_TASK DIRECTIONS:_
Isolate every line in the data with the string "Given" and copy it.

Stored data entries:
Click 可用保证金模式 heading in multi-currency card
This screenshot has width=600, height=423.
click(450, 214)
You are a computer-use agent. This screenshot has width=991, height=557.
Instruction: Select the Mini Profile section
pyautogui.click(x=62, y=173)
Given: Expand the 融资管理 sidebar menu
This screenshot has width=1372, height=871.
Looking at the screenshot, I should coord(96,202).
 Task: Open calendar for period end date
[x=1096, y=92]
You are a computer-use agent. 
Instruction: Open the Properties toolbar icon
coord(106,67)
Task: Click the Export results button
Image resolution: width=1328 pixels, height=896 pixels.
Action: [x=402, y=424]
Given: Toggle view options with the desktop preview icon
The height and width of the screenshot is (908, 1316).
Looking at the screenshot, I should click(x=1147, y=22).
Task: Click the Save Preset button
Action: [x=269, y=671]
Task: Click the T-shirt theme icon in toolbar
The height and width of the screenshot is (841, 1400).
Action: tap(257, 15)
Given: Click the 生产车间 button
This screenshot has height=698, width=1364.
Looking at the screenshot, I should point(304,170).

_REPLY:_
Given: Expand the 融资管理 sidebar menu
Given: Toggle view options with the desktop preview icon
Given: Click the 生产车间 button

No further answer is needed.